(Entries on target coordinates)
— start —
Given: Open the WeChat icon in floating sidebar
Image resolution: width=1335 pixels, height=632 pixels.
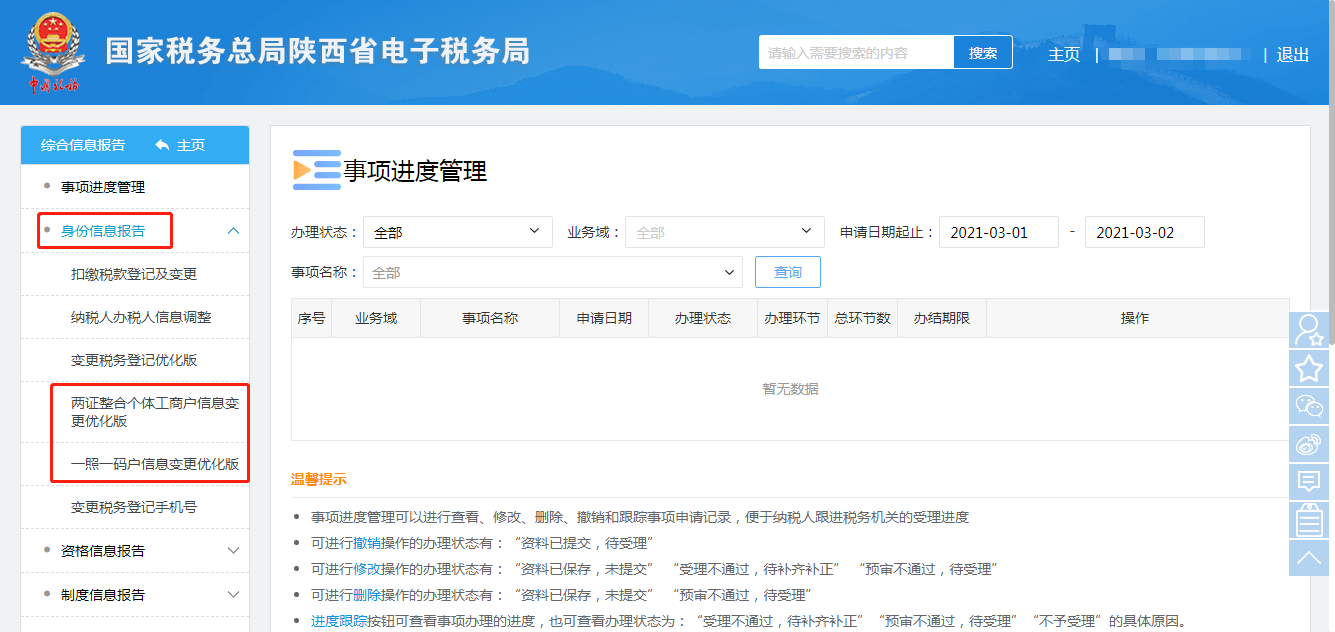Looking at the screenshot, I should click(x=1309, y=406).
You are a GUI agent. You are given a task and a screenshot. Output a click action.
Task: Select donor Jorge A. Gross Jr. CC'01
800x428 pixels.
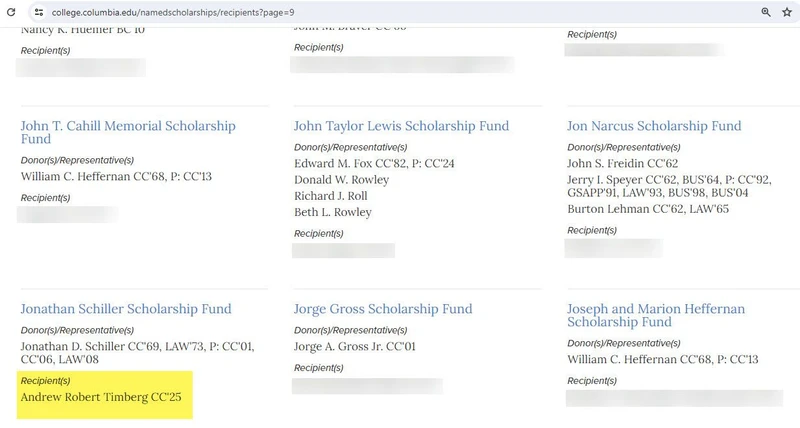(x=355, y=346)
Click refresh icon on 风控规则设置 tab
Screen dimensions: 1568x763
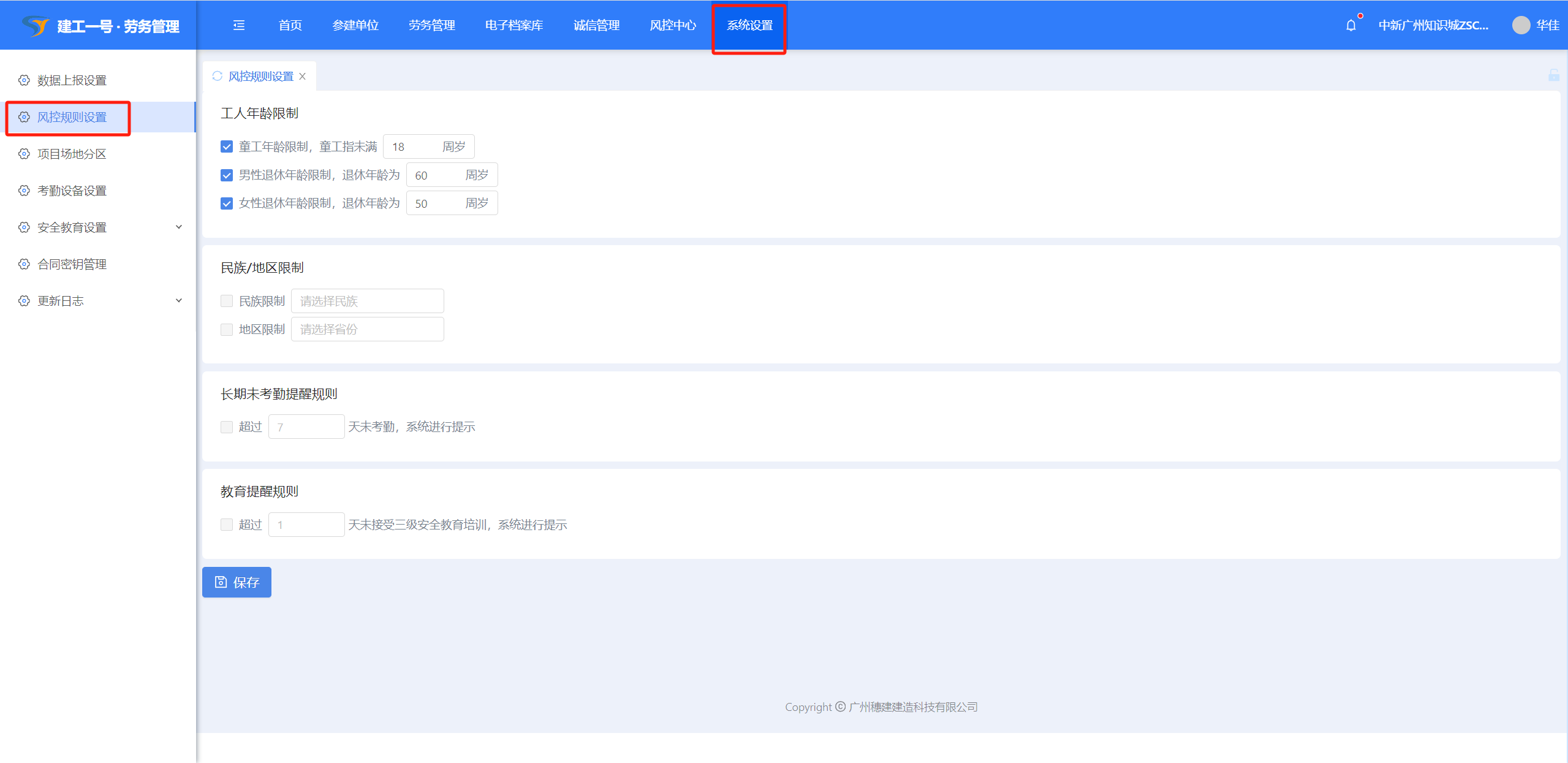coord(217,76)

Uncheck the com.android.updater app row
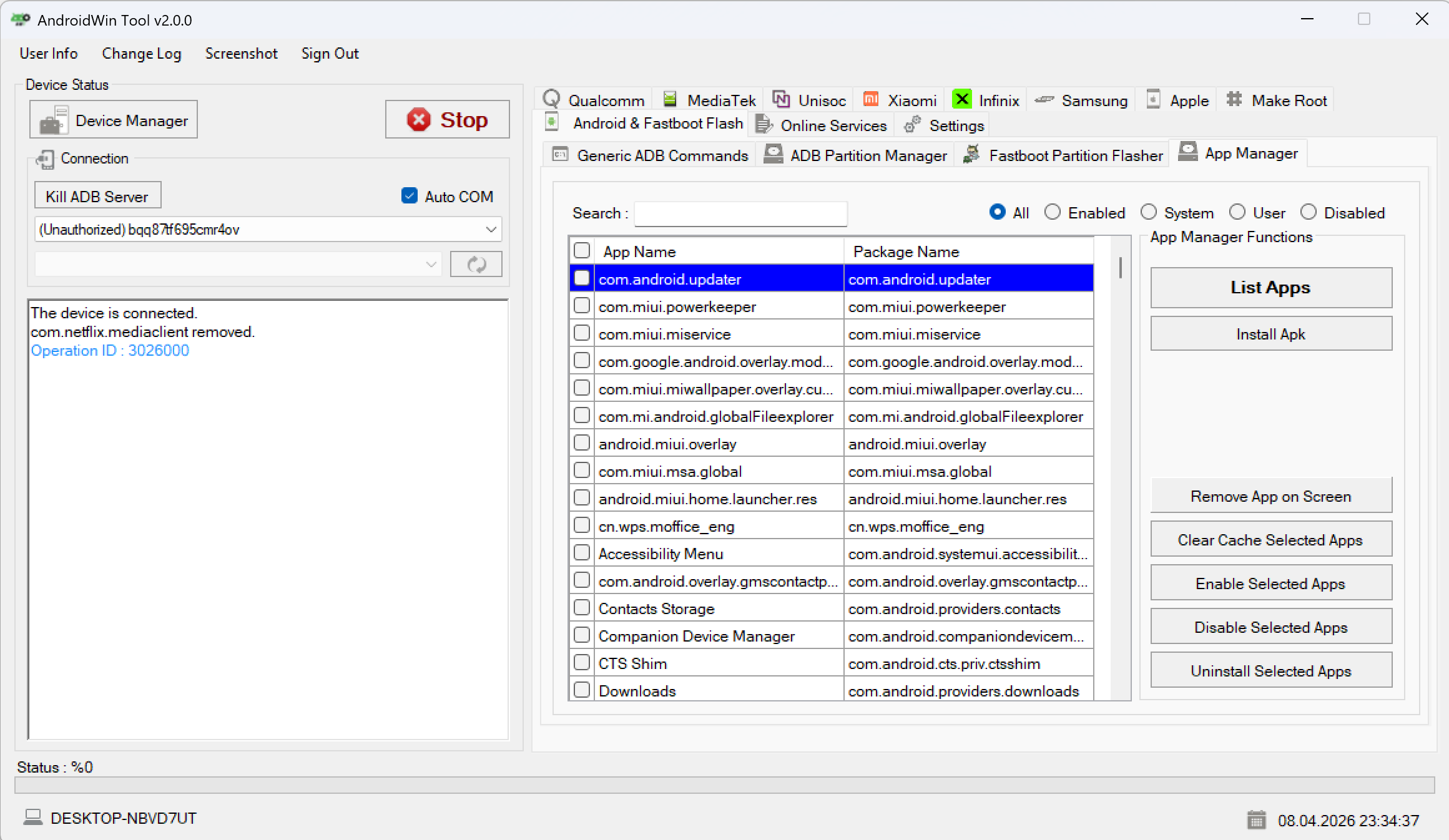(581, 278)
— end —
Problem to work on - Reproduce all of the material above word for word, leaving out the pictures.

Solution to the problem -
Given: Open the WeChat icon in floating sidebar
Image resolution: width=1335 pixels, height=632 pixels.
Looking at the screenshot, I should click(x=1309, y=406).
You are a GUI agent. You are given a task and a screenshot. Output a click action.
Task: Select donor Jorge A. Gross Jr. CC'01
800x428 pixels.
(x=355, y=346)
Click refresh icon on 风控规则设置 tab
Screen dimensions: 1568x763
coord(217,76)

Uncheck the com.android.updater app row
(581, 278)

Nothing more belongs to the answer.